Dunia Pertama. Nilai-nilai warta di Global Pertama ialah aktualitas, kedekatan jarak, tokoh atau tentang orang penting, peristiwa luar biasa atau keanehan, mengandung human interest, dan pertentangan. Artinya, global pertama lebih menginginkan adanya berita baru. Umumnya berlangsung di negara nan demokrasinya tengah panas, biasanya begitu banyak nilai interest, pada negara di mana demokrasinya selalu hayati dan menggeliat, seperti Indonesia, atau Prancis.
Dunia Kedua.
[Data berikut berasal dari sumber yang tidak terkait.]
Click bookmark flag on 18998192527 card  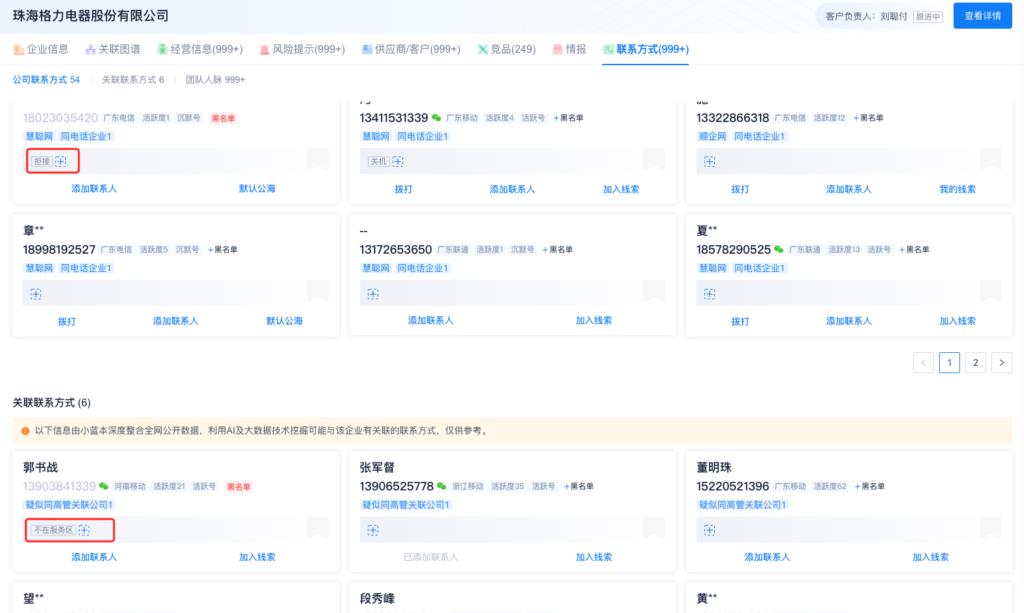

Nilai-nilai warta di Global Kedua ialah selain aktualitas, dekatnya peristiwa, dengan penampilan tokoh atau sebab adanya makna dari ideologis negaranya (misalkan sejalan dengan kepentingan partai penguasa, misalkan filsafat Maois, atau filsafat Kim Jong Il, atau sejalan dengan prinsip kapitalisme pasar modal).
Contohnya ialah kegiatan partai komunis Korea dan Cina nan selalu tertutup di zaman Internet. Selain itu, warta di AS tentang perang negaranya dengan negara miskin, kegagahan nasionalisme tipu daya pada rakyatnya sendiri, sebagaimana nan digambarkan oleh Michael Moore dalam Fahrenheit, atau Sicko.
Dunia Ketiga. Harusnya inilah nilai-nilai warta nan ideal. Karena menomorduakan aktualitas atau kebaruan. Selain itu lebih mementingkan, faktualitas dan di Global Ketiga nan krusial ialah pembangunan (kemajuan program pemerintah, membuat jalan baru, pembangunan ekonomi), tanggungjawab sosial (kesatuan nasional, stabilitas, kepentingan negara), integritas nasional, serta pendidikan (informasi kesehatan, pertanian, kegiatan kebudayaan). Contoh pemberitaan serba positif, misalkan di Jepang, Swedia, atau di banyak negara nan sedikit terjadi konflik politik kepentingan klik.